Suatu hari, Khalifah Abu Bakar hendak berangkat berdagang. Di
tengah jalan, ia bertemu dengan Umar bin Khathab. “Mau berangkat ke mana engkau,
wahai Abu Bakar?” tanya Umar. “Seperti biasa, aku mau berdagang ke pasar,”
jawab khalifah.
Umar kaget mendengar jawaban itu, lalu berkata, “Engkau
sekarang sudah menjadi khalifah, karena itu berhentilah berdagang dan
konsentrasilah mengurus kekhalifahan.” Abu Bakar lalu bertanya, “Jika tak
berdagang, bagaimana aku harus menafkahi anak dan istriku?” Lalu Umar mengajak
Abu Bakar untuk menemui Abu Ubaidah. Kemudian, ditetapkanlah oleh Abu Ubaidah
gaji untuk khalifah Abu Bakar yang diambil dari baitul mal.
Pada suatu hari, istri Abu Bakar meminta uang untuk membeli
manisan. “Wahai istriku, aku tak punya uang,” kata Abu Bakar. Istrinya lalu
mengusulkan untuk menyisihkan uang gaji dari baitul mal untuk membeli manisan.
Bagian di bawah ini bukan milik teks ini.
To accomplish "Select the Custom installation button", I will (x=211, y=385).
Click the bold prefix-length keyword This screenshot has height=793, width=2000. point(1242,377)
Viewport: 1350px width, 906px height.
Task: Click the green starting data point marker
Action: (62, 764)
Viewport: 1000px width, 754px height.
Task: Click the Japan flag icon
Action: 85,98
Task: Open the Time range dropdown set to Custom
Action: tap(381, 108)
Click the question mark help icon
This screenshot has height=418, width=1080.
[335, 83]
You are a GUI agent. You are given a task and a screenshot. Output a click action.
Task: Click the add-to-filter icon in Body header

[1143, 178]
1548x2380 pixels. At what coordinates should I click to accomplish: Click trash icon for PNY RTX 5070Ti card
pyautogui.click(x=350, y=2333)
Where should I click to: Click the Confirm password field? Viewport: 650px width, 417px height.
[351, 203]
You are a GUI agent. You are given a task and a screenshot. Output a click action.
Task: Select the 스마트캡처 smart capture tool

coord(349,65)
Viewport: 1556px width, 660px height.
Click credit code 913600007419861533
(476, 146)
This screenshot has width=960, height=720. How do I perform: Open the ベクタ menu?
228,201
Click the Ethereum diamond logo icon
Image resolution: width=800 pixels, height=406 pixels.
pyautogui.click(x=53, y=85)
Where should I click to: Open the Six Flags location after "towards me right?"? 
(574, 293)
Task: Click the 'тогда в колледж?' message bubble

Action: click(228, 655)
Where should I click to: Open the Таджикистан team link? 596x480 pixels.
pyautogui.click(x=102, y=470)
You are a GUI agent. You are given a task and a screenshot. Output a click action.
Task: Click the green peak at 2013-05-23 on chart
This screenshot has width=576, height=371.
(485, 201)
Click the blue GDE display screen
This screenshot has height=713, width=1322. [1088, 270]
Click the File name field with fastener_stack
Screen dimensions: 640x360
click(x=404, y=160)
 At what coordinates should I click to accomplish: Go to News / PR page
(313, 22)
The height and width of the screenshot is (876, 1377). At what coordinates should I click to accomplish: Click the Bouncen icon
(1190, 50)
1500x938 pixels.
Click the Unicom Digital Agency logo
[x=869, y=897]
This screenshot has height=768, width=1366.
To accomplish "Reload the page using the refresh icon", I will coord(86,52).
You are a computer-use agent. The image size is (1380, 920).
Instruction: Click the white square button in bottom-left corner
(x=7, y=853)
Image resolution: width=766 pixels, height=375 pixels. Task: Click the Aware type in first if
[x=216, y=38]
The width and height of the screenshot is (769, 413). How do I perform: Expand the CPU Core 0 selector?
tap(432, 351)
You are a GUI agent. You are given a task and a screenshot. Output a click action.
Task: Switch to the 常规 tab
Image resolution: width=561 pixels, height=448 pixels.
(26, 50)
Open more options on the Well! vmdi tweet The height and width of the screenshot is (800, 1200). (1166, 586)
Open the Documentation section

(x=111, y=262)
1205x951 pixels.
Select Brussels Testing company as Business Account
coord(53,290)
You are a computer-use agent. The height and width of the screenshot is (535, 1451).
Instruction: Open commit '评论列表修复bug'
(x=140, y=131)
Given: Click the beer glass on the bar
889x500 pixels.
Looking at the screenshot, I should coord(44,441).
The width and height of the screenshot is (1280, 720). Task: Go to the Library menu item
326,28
Abu Bakar pun menyetujuinya.
Setelah beberapa lama, uang untuk membeli manisan pun
terkumpul. “Wahai Abu Bakar belikan manisan dan ini uangnya,” ungkap sang istri
memohon. Betapa kagetnya Abu Bakar melihat uang yang disisihkan istrinya untuk
membeli manisan. “Wahai istriku, uang ini ternyata cukup banyak. Aku akan
serahkan uang ini ke baitul mal, dan mulai besok kita usulkan agar gaji
khalifah supaya dikurangi sebesar jumlah uang manisan yang dikumpulkan setiap
hari, karena kita telah menerima gaji melebihi kecukupan sehari-hari,” tutur
Abu Bakar.
Sebelum wafat, Abu Bakar berwasiat kepada putrinya Aisyah.
“Kembalikanlah barang-barang keperluanku yang telah diterima dari baitul mal
kepada khalifah penggantiku. Sebenarnya aku tidak mau menerima gaji dari baitul
mal, tetapi karena Umar memaksa aku supaya berhenti berdagang dan
berkonsentrasi mengurus kekhalifahan,” ujarnya berwasiat.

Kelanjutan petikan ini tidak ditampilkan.